A part of preventing heart disease and its progression entails monitoring blood cholesterol and other specific markers. It is also important to monitor blood sugar because elevated blood sugar is an early warning sign of diabetes, or pre-diabetes, which are risk factors for cardiovascular disease. Diabetes is linked to metabolic syndrome, which can cause avoidable cardiovascular complications.
One of the most significant risk factors for heart disease is smoking and tobacco use. Chemicals in tobacco lead to a build-up of plaque and the narrowing of arteries, which in turn leads to development of hypertension. Toxins such as carbon monoxide replace oxygen in the blood, forcing the heart to work harder and consequently leading to high blood pressure.
Cholesterol itself is not bad, however the kid of cholesterol one ingests is important. Patients who need to lower their cholesterol should reduce saturated and trans fat intake. Ideally, only 5-6% of daily caloric intake should come from saturated fat. However, some people do have genetic predispositions that cause elevated cholesterol panels even with healthy diet. Patients with high cholesterol and high blood pressure levels should eat plenty of vegetables, fruits, whole grains, and low-fat protein. It is also important to limit the intake of sweets, sugar-sweetened beverages, and red meat.
Patients with high blood pressure are recommended to lower their salt intake. It is important to consume no more than 2,400 mg of sodium a day, ideally reducing sodium intake to 1,500 mg a day. Stay away from processed foods, canned foods, and limit the eating out in restaurants to twice a week.
Regular physical activity helps lower cholesterol and blood pressure, thereby reducing the risk of cardiovascular disease. Engage in aerobic physical activity at least 3-4 times a week for at least 40 continuous minutes. If this is too difficult, simply adding a moderate 20 walking or jog will help lower cholesterol, improve joint and bone health, and help lower stress.
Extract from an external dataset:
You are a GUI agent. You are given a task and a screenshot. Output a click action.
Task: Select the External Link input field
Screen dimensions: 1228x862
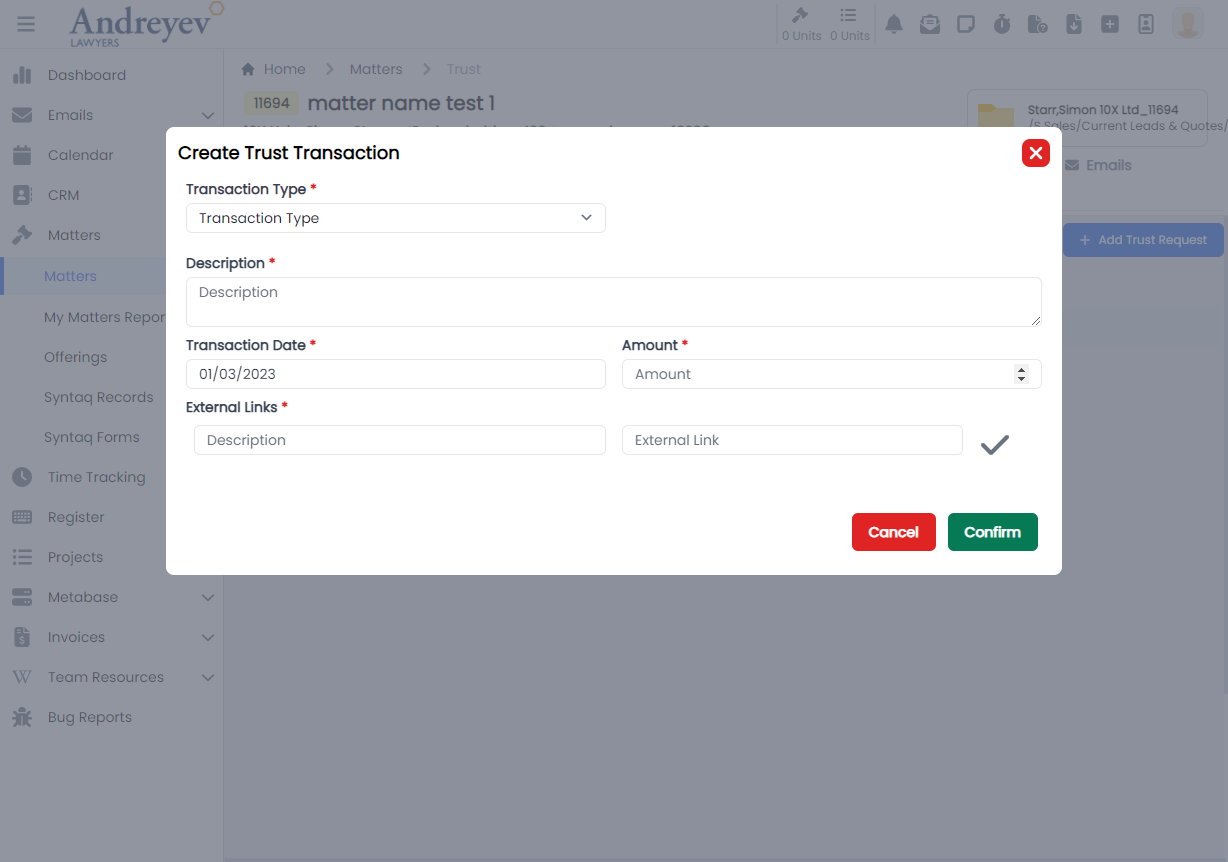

Relax! Stress is one of the leading causes of adverse cardiovascular events. There is a small, almond-shaped area deep inside the brain called the amygdala that is involved in processing intense emotions, such as anxiety, fear, and stress. Heightened activity in the amygdala raises blood pressure and contributes to heart attack and stroke risk. Ask about stress reduction and management techniques when you see your provider.